_Exercise instructions:_ Return the lines below word for word, leaving out the pictures.

* Begin *

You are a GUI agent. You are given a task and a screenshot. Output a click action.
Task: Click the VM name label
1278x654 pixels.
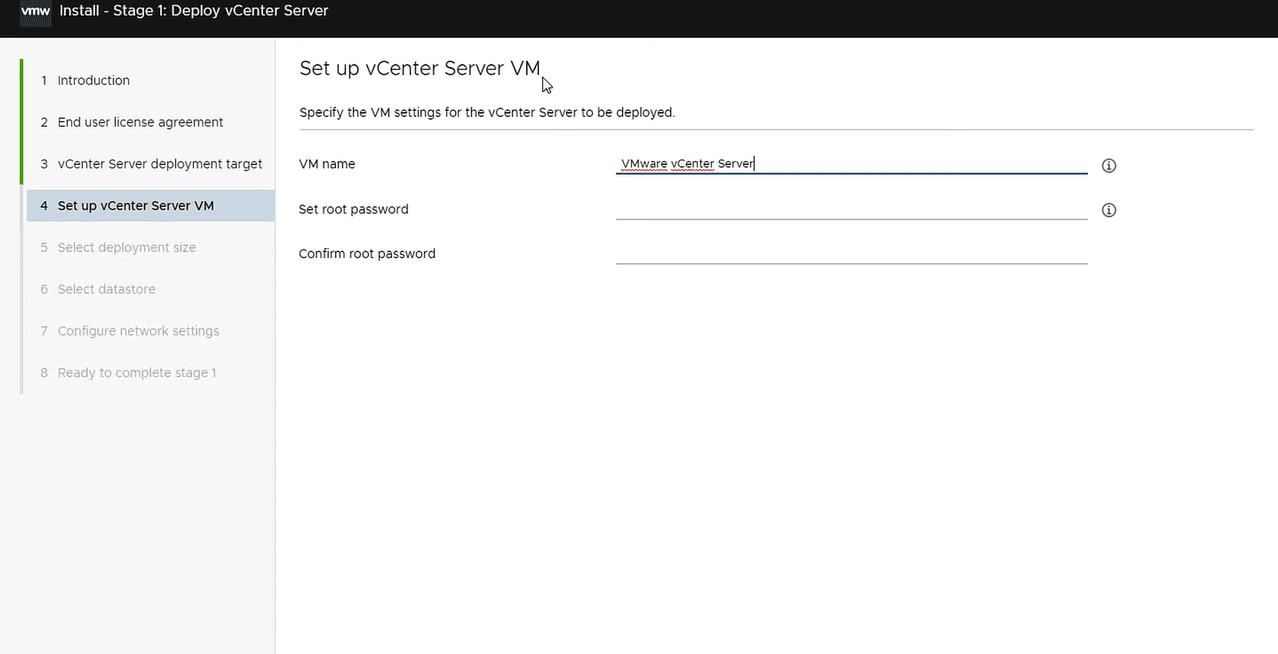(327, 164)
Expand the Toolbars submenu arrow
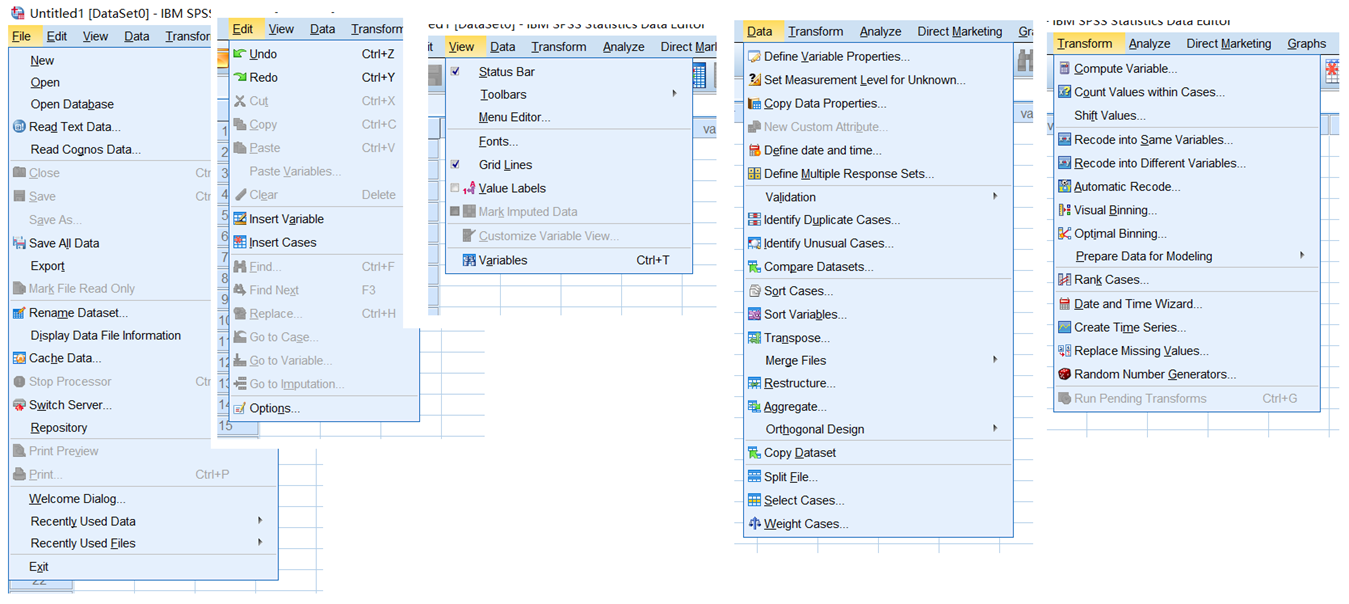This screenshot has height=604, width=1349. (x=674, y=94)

* End *

_Response:_
You are a GUI agent. You are given a task and a screenshot. Output a click action.
Task: Click the VM name label
1278x654 pixels.
(327, 164)
Expand the Toolbars submenu arrow
This screenshot has height=604, width=1349. (x=674, y=94)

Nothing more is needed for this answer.